**EXERCISE DESCRIPTION:** Every record that follows must be set down word for word.

(Stored items from a collection)
- Opening Delimiter -

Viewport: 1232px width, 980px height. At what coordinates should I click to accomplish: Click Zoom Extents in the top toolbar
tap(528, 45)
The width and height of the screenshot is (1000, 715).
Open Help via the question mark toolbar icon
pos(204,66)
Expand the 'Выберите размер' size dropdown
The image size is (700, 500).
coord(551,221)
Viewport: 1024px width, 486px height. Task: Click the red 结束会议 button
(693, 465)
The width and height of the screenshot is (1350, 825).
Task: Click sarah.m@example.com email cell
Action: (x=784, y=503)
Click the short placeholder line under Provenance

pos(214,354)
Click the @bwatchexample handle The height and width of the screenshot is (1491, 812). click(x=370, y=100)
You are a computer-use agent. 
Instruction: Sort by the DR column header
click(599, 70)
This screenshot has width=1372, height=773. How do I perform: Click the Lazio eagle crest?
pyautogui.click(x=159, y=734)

- Closing Delimiter -

**WRITTEN RESPONSE:**
Viewport: 1232px width, 980px height. At what coordinates should I click to accomplish: Click Zoom Extents in the top toolbar
tap(528, 45)
The width and height of the screenshot is (1000, 715).
Open Help via the question mark toolbar icon
pos(204,66)
Expand the 'Выберите размер' size dropdown
The image size is (700, 500).
coord(551,221)
Viewport: 1024px width, 486px height. Task: Click the red 结束会议 button
(693, 465)
The width and height of the screenshot is (1350, 825).
Task: Click sarah.m@example.com email cell
Action: (x=784, y=503)
Click the short placeholder line under Provenance

pos(214,354)
Click the @bwatchexample handle The height and width of the screenshot is (1491, 812). click(x=370, y=100)
You are a computer-use agent. 
Instruction: Sort by the DR column header
click(599, 70)
This screenshot has width=1372, height=773. How do I perform: Click the Lazio eagle crest?
pyautogui.click(x=159, y=734)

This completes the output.